I realize that since I have a four-track tape anyways, I might as well record the original Black Betty. Four prisoners singing about the titular Black Betty. Not sure if it’s a gun or a girl.

However, I don’t necessarily know how taps work, and I don’t have a George Martin sitting in a booth above me doing all that stuff for me. But, I guess I could try. I suppose it worked by singing on the recording and assigning it to a track.

So, I sing the first prisoner, then the second a half-step lower, then the third a half-step lower, then finally, the fourth, yet another half step lower.

Somehow in the middle of this, another train passes by. Canterlot trains must depart very frequently. Well, I keep it in because it fits well enough with the prison railroad aesthetic, I would’ve added in some rhythmic pickaxes somehow if I could figure out how to utilize this tape like The Beatles utilized theirs.

Aside from the quick break, I go back up and pick up my guitar to record a few new songs.

The rest of the recording session goes in much of the same way. I will note however, that I had to make creative use of stomping and clapping on Bring Me My Shotgun. But, I recorded all the songs with nothing but an acoustic guitar and a four-track. I got all the tapes saved, and I currently had an album.

I leave the studio about two hours after I enter and blink viciously because of the sunlight. I wasn’t expecting to actually leave the old studio. Ol’ Shifty was not with me, so I don’t know where to deposit my songs. But, they were all saved, and I already had a name in mind.

Ol’ Shifty is not at the train station, so I decide to walk back to Octavia and Vinyl’s apartment.

The two are waiting for me, thankfully awake.

“Hey, have you two seen that record executive?” I ask.
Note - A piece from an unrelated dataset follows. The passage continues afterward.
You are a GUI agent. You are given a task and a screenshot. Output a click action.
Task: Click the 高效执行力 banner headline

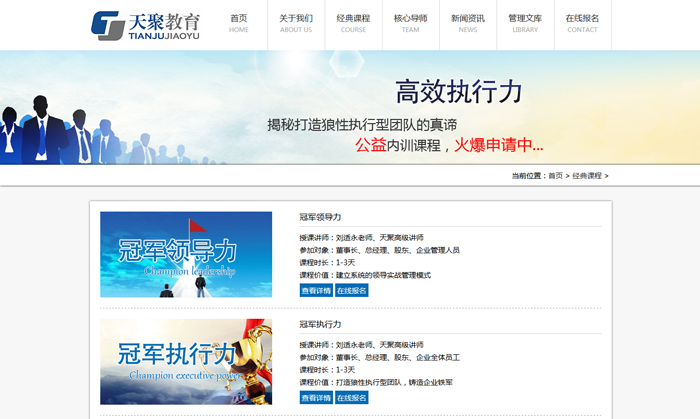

Vinyl looks up at me,”Yeah, that big red guy? He said something about how he’d return to the station himself and compile the tracks.”

Well, I don’t know what I expected, but I kind of wanted to name that thing Big Ten-Inch Record, because I know nobody here would get it.

Oh well, that fucker. I suppose I’d let bygones be bygones. No point in rushing over, I think Ol’ Shifty will release the album regardless.


Decca walks into the trackside recording studio. In it, he finds Mercury’s tapes.

“I think this will do quite nicely,” he murmurs to himself, compiling the tapes together to set an album up for release.